Sulastri, "Perempuan Desa" yang Membangun Joho (1)

By nova.id, Rabu, 4 Juli 2012 | 00:09 WIB
Sulastri Perempuan Desa yang Membangun Joho 1 (nova.id)

Sulastri Perempuan Desa yang Membangun Joho 1 (nova.id)
Sulastri Perempuan Desa yang Membangun Joho 1 (nova.id)

"Sulastri menerima piala dibidang Lingkungan Hidup atas kesuksesannya menghijaukan Desa Joho. (Foto: Amir Tejo) "

Arisan Kambing

Lulus SMA, saya memutuskan bekerja. Saya kembali ke Pangkalanbun, tempat di mana banyak industri pengolahan kayu yang butuh tenaga kerja. Saya lalu bekerja sebagai staf di bagian administrasi salah satu industri pengolahan kayu. Di sana, saya berkenalan dengan Mulyono, pria asal Malang yang saat itu bekerja sebagai sekuriti di sebuah bank.

Kami menikah pada 1999. Setelah menikah, kami pulang ke Joho. Selain rindu pada tanah kelahiran, saya juga harus merawat Ibu yang semakin sepuh. Kehidupan kami di Pangkalanbun kami tinggalkan. Di Joho, suami berwiraswasta bahan bangunan. Usaha ini masih ditekuni suami hingga kini.

Sebenarnya, setelah menikah saya hanya bercita-cita menjadi ibu rumah tangga biasa. Apalagi, di Joho memang tak banyak aktivitas yang bisa saya kerjakan. Para perempuan di Desa Joho pada umumnya hanya sibuk di dapur, merawat anak, dan menunggu suami pulang kerja.

Keadaan ini sedikit berubah ketika Joho kedatangan sekelompok mahasiswa dari Sekolah Tinggi Agama Islam Negeri (STAIN) Kediri yang melakukan Kuliah Kerja Nyata (KKN) sekitar tahun 2003. Para mahasiswa inilah yang menyadarkan saya, perempuan juga bisa melakukan kegiatan bermanfaat daripada sekadar duduk termangu menunggu suami pulang.

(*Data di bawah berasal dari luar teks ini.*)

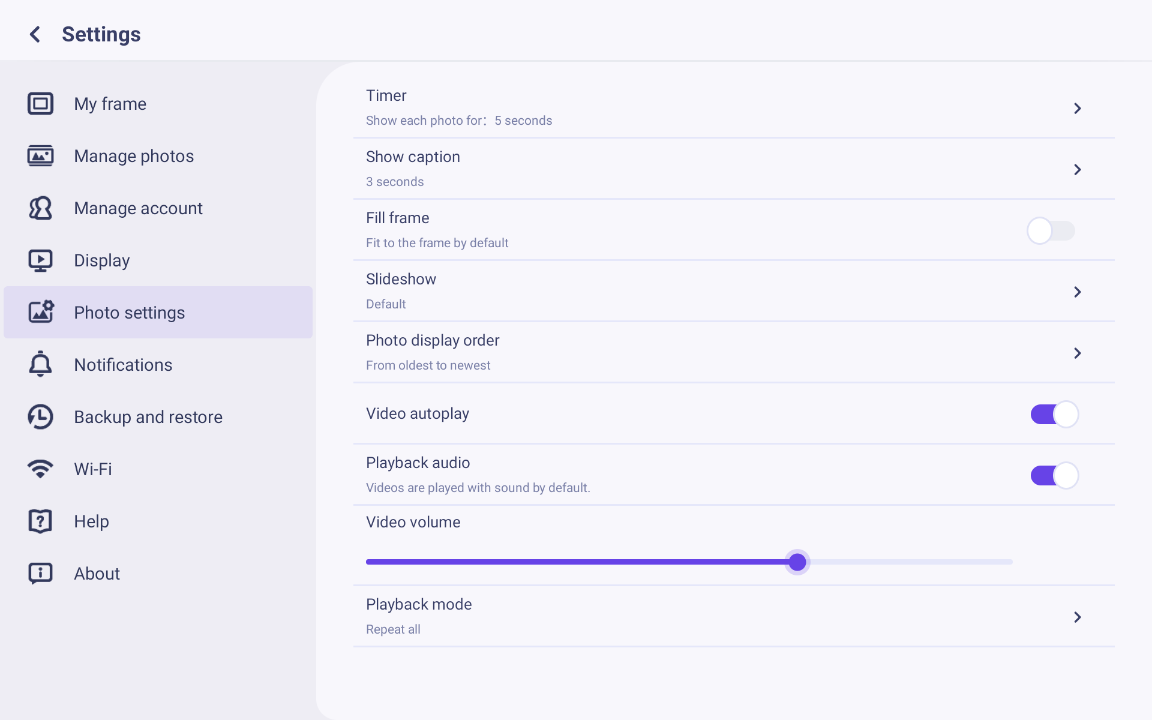Click the Manage photos picture icon

pyautogui.click(x=40, y=156)
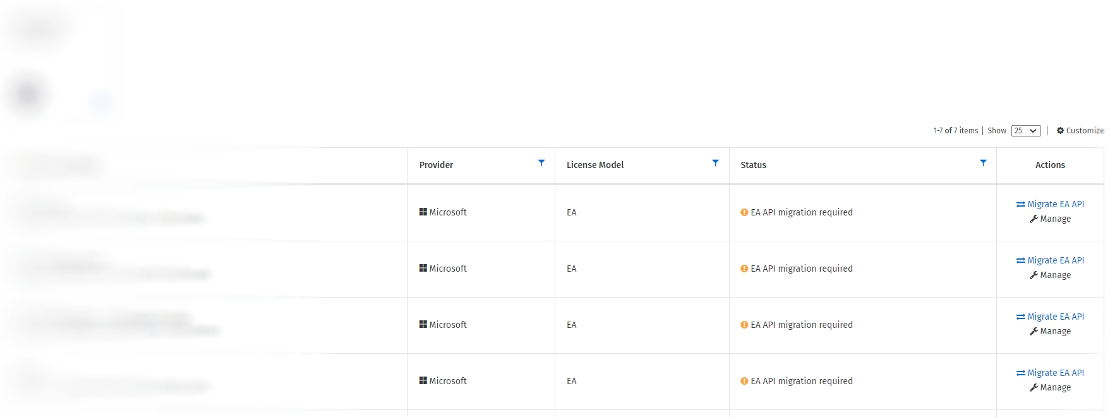Open the License Model column filter
1115x417 pixels.
715,163
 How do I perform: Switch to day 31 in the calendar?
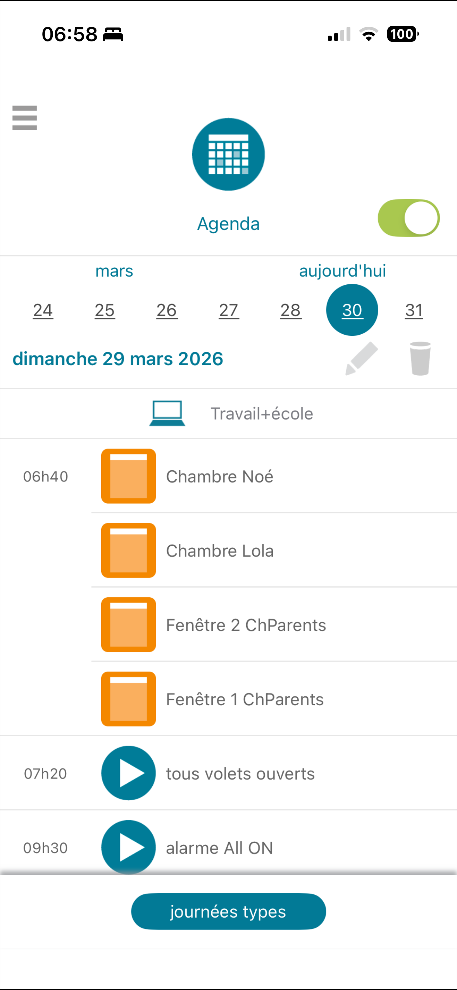point(414,310)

Saya lalu membuat Tempat Pendidikan Al Quran (TPA) untuk anak-anak. Awalnya, yang mengajar di TPA ini para mahasiswa yang sedang KKN. Ketika masa KKN mereka berakhir, saya mengajak ibu-ibu Desa Joho untuk menjalankannya. Di satu sisi, saya senang karena bisa memberdayakan para perempuan Joho. Tapi di sisi lain, saya bingung ketika harus memberikan imbalan kepada para pengajar. Menarik iuran dari orangtua siswa saat itu bukanlah pilihan karena saya berprinsip tak mau memberatkan mereka.

Beruntung, Rektor STAIN Kediri memberikan bantuan tiga ekor kambing. Oleh saya, tiga hibah kambing itu saya buat arisan. Para pengajar di TPA mendapatkan prioritas untuk diberi kambing. Setelah kambing-kambing itu beranak, lalu diberikan kepada pengajar lainnya. Ternyata arisan kambing ini berjalan lancar. Saat ini, arisan kambing bukan hanya menjadi hak para pengajar TPA, tapi sudah berkembang hingga ke warga desa lain.

Pengalaman mengorganisasikan TPA dan arisan ini membuat saya semakin yakin akan potensi kaun perempuan Joho. Setelah itu, saya semakin mantap memberdayakan perempuan Joho lewat berbagai kegiatan, seperti mengembangkan indutri aneka kripik. Dengan bahan umbi-umbian hasil panen di desa, kami membuat kripik pisang, ketela, sukun, dan talas.

Bangun Koperasi

Sukses dengan industri makanan kecil, saya berinisiatif mendirikan koperasi desa. Pendirian koperasi ini sebenarnya idenya sangat sederhana. Saya ingin membantu warga yang banyak terjerat utang oleh rentenir. Sebelum koperasi berdiri, rentenir menguasai ekonomi warga desa yang hanya bergantung pada penghasilan dari bercocok tanam. Bayangkan, dalam setahun mereka hanya panen dua kali. Jika bukan musim panen, mereka tak ada penghasilan lain. Sementara kehidupan harus terus berjalan.

Tahun 2006, koperasi pun berdiri. Kami sepakat memberinya nama Paguyuban Sido Rukun. Awalnya koperasi ini hanya beranggotakan 20 orang, namun sekarang berkembang jadi ratusan orang. Dari modal awal hanya Rp 50 ribu, kini koperasi kami sudah beromset sekitar Rp 300 juta.

Pendirian koperasi ini, buat saya pribadi, tentu disertai jatuh-bangun. Mulanya, sebagai warga saya coba mengomunikasikan ide pendirian koperasi dengan aparat desa. Kesuksesan mengelola TPA, arisan, dan usaha kripik ternyata tak cukup mempan meyakinkan aparat desa bahwa wanita juga bisa mengelola koperasi. Ketika saya menghadap, komentar mereka hanya satu. "Kalian perempuan lulusan SD saja, kok, mau mendirikan koperasi!" Wah, sakit sekali hati saya dibodoh-bodohi seperti itu.

Bukannya patah arang, saya justru makin semangat untuk membuktikan kepada mereka. Saya lalu menghubungi teman-teman mahasiswa untuk memberikan pelatihan mendirikan dan mengelola koperasi yang baik. Berkat bantuan mereka, koperasi kami meraih juara 1 Lomba Administrasi Pra Koperasi Sekabupaten Kediri di tahun 2010.

Lucunya, saat yang lain presentasi menggunakan laptop, kami yang sistem pembukuannya masih manual maju membawa setumpuk buku-buku administrasi. Siapa sangka, kami yang keluar jadi pemenangnya. Ha ha ha.